Volsci: I am astounded at your claim! In point of fact, the ACLU--even when it drifts toward political correctness, as some of its mailings have done of late--is the flaming sword guarding our American civil rights!

OnlineHost: Well, that was certainly interesting. Please join us in thanking Camille Paglia for what was probably one of the most intriguing CenterStage appearances ever! And to continue the debate about feminism, censorship or anything else we touched on tonight, please join us in the ACLU's Free Speech Zone.

OnlineHost: The Zone (keyword ACLU) has *the* best reputation for chat that flows fast and furious. Join us in the morning for the Breakfast Club, hosted by Finchley, from 9 to 11:30. After that, have a invigorating midday break with the Lunch Bunch, hosted by BlueKing, from 11:30 to 1 P.M.
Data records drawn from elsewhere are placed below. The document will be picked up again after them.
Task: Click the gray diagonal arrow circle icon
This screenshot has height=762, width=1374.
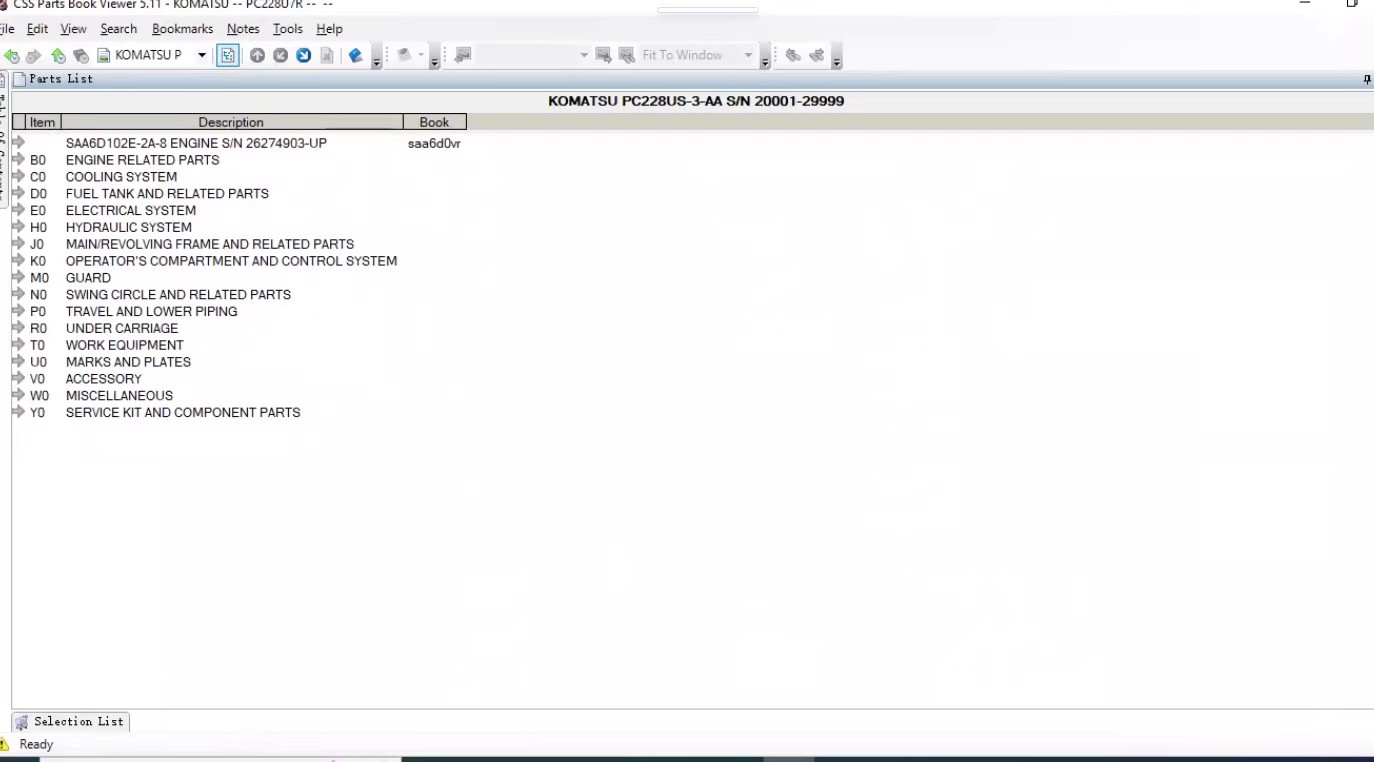Action: tap(280, 56)
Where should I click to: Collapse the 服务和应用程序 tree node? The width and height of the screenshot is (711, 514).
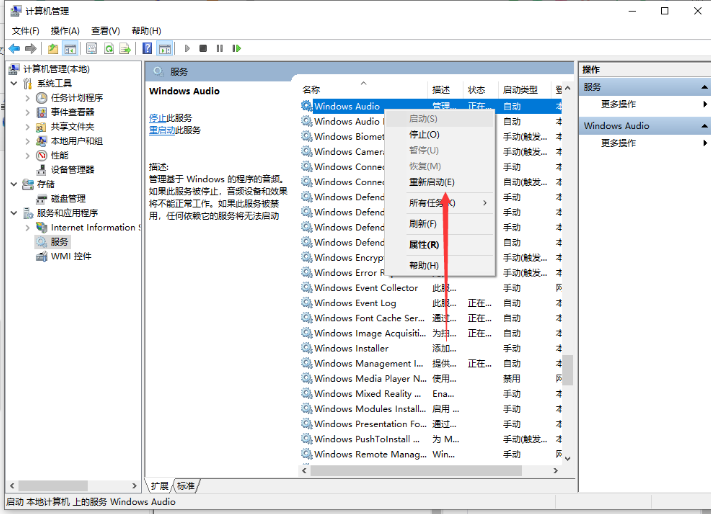14,213
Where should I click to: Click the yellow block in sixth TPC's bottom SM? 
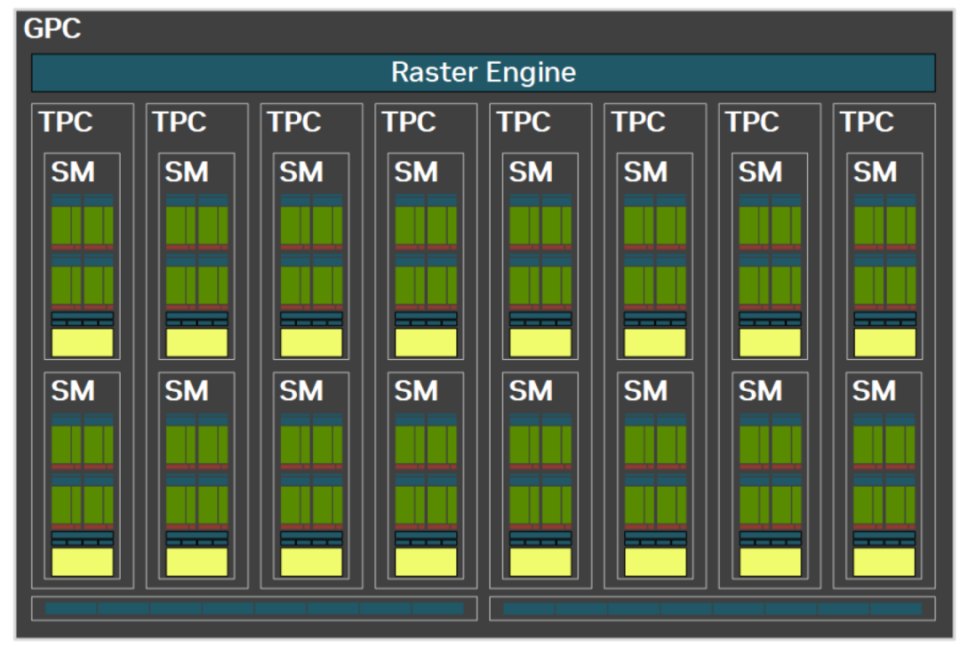click(655, 562)
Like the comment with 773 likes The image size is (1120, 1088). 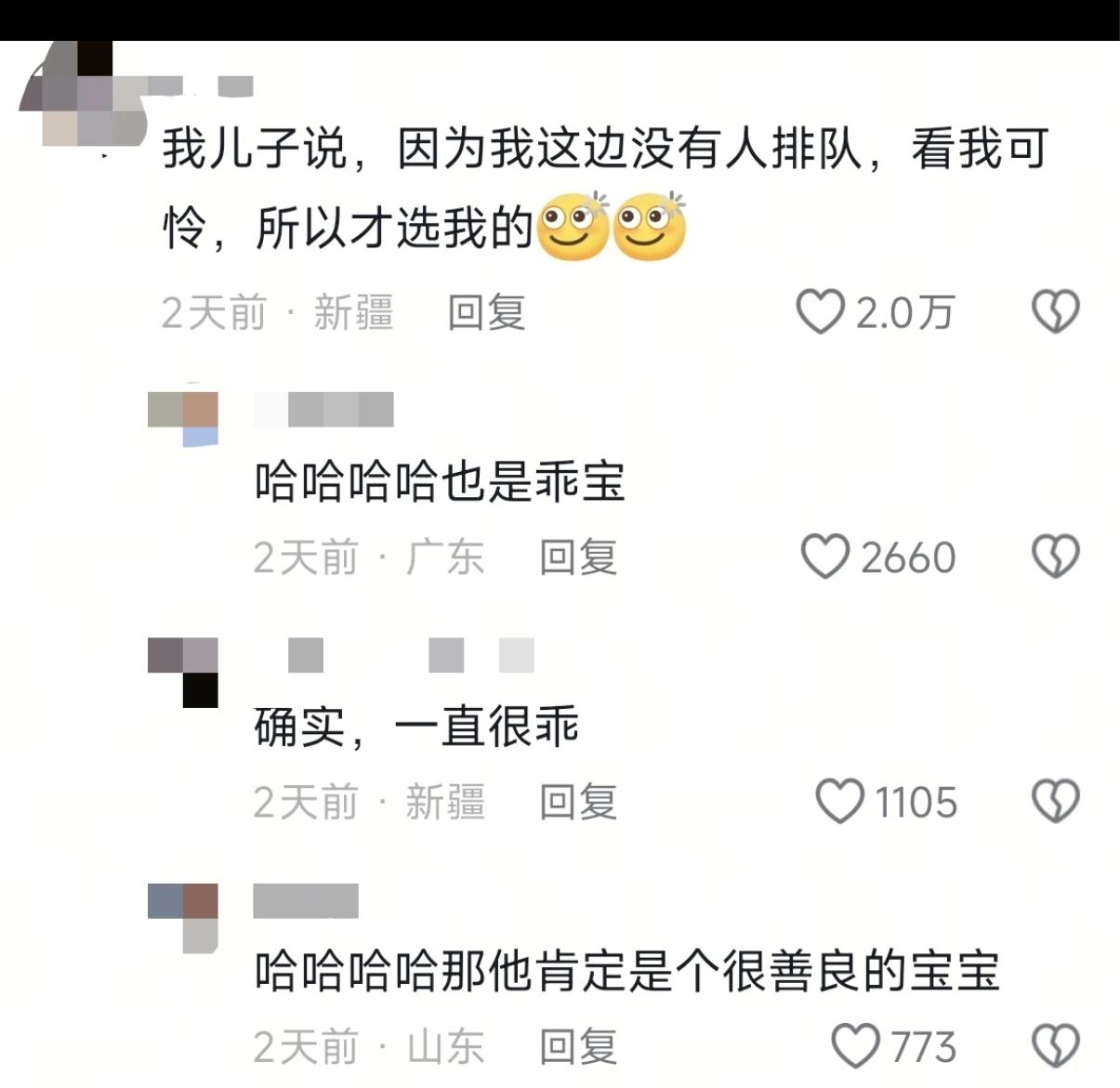tap(855, 1046)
OnlineHost: And for the evening crowd, the Zone is open from 8:30 to ??? for hosted open debate. Finally, for the late-night-early- morning crowd, join Vote as he hosts the Insomniacs Society from 3 to 7 A.M. (AOL network willing).

OnlineHost: And join us tomorrow at 9 P.M. as we explore a very different side of civil liberties with Ed Bennett, the co-chairman of the ACLU's new Disability Rights Task Force. Ed brings an unending energy and indefatigable enthusiasm as he pushes forward in this relatively new area of the law.

PhilCLU: Thanks again to our guest, Camille Paglia. I wish she could see some of the questions we didn't get to! We'll have to have her back if she agrees.